**Trecho do documento**
═══
Pensei um tanto em Rushdie enquanto assistia aos primeiros episódios de "Sandman", adaptação para o audiovisual da série de HQs de Neil Gaiman, um dos trabalhos mais venerados da história dos quadrinhos. Cada mídia tem a sua especificidade, por isso não sou fã de análises que buscam discutir se uma é melhor do que a outra ou quão fiel a adaptação é à narrativa original. Mais familiarizado com a literatura de Gaiman, digo que o programa da Netflix em muitos momentos me remete a "Deuses Americanos". Divindades e outros tipos mitológicos ombreando com os homens em nosso próprio mundo é um aspecto recorrente na arte de Gaiman.

A adaptação de "Sandman" tem valido o tempo, ainda que sem grandes deslumbres. Incomoda mesmo é encontrar, mais uma vez, a marca de uma praga contemporânea: a necessidade de explicar demais, de deixar bem claro para o leitor ou espectador que ele realmente entendeu aquilo que acabou de ler ou assistir. A redundância e o didatismo para acolher a audiência de parvos ou inseguros prejudica qualquer livro, qualquer filme, qualquer série.
═══
**Dados fornecidos**
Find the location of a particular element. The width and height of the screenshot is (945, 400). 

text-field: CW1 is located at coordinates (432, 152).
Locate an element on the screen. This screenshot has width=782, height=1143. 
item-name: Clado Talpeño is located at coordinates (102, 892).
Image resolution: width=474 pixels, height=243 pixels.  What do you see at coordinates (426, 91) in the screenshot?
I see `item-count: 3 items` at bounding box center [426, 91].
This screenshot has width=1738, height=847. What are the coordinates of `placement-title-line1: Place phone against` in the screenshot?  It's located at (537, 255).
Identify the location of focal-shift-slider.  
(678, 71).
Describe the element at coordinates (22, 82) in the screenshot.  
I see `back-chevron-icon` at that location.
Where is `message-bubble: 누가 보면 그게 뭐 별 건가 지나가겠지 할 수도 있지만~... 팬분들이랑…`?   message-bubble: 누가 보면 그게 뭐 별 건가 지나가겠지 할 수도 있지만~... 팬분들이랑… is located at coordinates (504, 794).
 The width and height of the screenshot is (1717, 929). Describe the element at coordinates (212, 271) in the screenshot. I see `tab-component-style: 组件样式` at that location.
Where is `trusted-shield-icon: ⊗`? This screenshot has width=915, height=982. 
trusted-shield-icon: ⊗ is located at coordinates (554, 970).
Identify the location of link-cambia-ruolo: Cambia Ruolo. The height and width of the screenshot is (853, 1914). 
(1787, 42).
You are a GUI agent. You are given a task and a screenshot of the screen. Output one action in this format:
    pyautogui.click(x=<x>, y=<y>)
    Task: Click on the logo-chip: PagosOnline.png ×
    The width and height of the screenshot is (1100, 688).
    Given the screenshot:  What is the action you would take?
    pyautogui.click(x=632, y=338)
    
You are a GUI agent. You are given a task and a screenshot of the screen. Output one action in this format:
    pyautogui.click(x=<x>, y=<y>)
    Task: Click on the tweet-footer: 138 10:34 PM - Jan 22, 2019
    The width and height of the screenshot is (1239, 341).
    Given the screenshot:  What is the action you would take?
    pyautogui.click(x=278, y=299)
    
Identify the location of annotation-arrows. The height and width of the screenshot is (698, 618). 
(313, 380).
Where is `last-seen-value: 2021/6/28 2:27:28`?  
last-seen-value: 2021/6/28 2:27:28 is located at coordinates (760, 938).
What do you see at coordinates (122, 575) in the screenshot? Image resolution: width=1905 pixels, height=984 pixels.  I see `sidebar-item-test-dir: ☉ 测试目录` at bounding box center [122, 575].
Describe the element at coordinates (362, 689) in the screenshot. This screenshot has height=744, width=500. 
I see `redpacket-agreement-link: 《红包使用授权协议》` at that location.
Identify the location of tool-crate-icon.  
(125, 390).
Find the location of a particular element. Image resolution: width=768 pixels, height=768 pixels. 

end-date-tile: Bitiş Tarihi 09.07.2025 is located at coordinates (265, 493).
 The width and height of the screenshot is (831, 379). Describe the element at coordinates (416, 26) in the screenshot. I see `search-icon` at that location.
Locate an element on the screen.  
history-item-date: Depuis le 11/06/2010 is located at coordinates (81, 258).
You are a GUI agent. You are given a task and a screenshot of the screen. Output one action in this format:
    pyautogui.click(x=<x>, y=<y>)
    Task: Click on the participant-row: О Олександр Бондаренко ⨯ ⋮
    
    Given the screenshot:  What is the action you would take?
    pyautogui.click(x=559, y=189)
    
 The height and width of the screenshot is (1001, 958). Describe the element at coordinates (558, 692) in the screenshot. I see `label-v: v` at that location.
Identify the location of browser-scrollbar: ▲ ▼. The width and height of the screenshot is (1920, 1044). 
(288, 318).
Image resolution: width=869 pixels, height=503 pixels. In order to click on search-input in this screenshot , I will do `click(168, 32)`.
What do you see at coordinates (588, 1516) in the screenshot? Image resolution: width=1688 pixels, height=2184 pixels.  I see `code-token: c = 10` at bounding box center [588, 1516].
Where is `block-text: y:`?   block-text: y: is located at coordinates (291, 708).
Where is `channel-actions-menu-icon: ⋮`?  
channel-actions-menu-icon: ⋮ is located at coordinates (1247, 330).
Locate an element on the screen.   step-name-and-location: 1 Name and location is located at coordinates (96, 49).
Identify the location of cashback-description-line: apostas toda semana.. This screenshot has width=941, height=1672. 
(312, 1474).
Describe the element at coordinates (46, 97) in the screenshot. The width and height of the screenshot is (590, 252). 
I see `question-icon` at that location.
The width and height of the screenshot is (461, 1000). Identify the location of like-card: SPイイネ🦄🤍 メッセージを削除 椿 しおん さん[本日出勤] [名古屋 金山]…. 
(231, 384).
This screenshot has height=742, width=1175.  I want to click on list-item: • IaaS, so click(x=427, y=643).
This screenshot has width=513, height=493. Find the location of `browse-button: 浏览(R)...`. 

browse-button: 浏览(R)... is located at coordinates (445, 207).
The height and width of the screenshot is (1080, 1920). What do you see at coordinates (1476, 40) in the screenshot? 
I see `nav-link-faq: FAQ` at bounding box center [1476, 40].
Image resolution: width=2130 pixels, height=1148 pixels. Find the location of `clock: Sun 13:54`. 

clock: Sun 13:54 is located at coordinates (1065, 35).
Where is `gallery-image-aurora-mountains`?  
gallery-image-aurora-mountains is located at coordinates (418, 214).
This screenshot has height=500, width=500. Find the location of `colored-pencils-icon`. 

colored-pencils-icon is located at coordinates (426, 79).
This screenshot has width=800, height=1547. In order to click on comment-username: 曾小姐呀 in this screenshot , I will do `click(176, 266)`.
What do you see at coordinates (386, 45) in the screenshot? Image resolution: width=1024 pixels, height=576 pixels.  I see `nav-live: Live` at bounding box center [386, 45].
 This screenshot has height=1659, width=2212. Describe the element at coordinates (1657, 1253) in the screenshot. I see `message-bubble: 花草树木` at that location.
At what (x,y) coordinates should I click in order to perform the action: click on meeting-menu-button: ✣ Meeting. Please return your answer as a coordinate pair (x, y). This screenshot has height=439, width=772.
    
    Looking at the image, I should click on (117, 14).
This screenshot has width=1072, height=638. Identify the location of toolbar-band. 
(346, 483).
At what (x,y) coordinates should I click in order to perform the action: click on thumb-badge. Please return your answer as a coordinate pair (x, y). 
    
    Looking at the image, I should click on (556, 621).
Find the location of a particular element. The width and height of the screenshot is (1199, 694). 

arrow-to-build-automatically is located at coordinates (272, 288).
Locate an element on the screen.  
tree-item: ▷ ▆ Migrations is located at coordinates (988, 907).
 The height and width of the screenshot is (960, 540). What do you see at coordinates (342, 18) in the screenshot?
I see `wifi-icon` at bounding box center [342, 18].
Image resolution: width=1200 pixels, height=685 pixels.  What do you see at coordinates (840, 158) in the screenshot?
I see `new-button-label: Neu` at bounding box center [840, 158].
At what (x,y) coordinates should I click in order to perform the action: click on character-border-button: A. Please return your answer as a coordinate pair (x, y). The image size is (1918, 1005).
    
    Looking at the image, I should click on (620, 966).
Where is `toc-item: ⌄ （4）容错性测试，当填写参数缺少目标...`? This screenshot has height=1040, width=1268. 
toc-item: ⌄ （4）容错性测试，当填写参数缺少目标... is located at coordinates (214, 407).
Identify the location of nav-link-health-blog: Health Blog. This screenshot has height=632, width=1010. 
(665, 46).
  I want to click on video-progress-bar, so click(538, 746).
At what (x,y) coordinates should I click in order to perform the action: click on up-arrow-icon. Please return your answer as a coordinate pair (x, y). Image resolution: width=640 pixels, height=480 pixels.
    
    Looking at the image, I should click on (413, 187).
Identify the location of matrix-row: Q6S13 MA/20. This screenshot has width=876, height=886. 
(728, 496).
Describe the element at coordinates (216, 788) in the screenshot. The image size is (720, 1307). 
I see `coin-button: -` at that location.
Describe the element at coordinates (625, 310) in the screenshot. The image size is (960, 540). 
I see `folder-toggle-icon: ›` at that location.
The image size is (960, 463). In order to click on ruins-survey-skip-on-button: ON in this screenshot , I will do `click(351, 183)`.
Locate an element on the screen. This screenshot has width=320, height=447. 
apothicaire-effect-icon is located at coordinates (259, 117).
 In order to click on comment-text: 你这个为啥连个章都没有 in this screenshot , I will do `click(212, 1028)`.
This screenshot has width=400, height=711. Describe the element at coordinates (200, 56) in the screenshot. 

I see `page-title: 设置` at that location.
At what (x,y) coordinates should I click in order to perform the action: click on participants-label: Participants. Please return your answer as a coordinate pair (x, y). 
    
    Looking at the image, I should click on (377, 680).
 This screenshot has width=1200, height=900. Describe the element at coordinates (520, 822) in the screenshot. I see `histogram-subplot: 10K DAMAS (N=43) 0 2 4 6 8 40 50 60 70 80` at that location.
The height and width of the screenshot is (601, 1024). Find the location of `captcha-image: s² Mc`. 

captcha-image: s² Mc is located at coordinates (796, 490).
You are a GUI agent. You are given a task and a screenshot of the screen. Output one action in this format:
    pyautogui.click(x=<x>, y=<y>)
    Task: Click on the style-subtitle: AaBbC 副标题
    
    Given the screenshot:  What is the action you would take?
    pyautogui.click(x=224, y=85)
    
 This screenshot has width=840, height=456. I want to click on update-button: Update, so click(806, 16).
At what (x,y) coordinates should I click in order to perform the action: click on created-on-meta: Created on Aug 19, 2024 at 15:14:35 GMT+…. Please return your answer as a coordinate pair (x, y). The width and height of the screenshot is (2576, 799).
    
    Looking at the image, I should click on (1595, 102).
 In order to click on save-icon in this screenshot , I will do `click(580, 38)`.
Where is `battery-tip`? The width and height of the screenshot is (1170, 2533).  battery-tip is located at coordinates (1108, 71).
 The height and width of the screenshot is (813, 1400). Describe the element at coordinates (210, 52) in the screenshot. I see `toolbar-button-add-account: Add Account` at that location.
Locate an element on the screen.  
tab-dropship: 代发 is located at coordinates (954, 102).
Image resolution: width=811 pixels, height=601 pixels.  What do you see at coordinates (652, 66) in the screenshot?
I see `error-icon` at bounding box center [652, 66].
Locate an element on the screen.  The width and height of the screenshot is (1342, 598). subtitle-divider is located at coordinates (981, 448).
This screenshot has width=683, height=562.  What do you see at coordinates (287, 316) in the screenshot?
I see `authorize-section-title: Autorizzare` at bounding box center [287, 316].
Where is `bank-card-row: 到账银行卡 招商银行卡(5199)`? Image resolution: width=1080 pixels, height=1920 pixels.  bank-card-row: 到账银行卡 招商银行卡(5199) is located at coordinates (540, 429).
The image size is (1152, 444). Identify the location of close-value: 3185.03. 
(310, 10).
═══
**Ordem de serviço 1**
Segundo o texto sobre a adaptação de Sandman, quais são os três tipos de obra prejudicados pela redundância e pelo didatismo?
**Ordem de serviço 2**
Escreva uma continuação para o texto sobre a adaptação de Sandman, começando depois da última frase.
As linhas são um material à parte, sem relação com o texto sobre a adaptação de Sandman.

**Espaço da resposta 1**
Qualquer livro, qualquer filme e qualquer série.

**Espaço da resposta 2**
Não me esqueci de Rushdie. Elemento central na trama de "Sandman" é a maneira como os homens lidam com seus sonhos. Sonhos caídos, abandonados, perdidos pelo mundo, vistos com descrédito. Numa realidade caótica e desenfreada, estão soterradas e silenciadas as fabulações, as possibilidades de se pensar em caminhos originais, em organizações e futuros diversos. Onde a imaginação não tem lugar, a esperança é chutada para longe. Na série, é simbólico quando um jovem Shakespeare ainda em início de carreira se projeta como alguém capaz de criar novos sonhos para estimular a mente humana.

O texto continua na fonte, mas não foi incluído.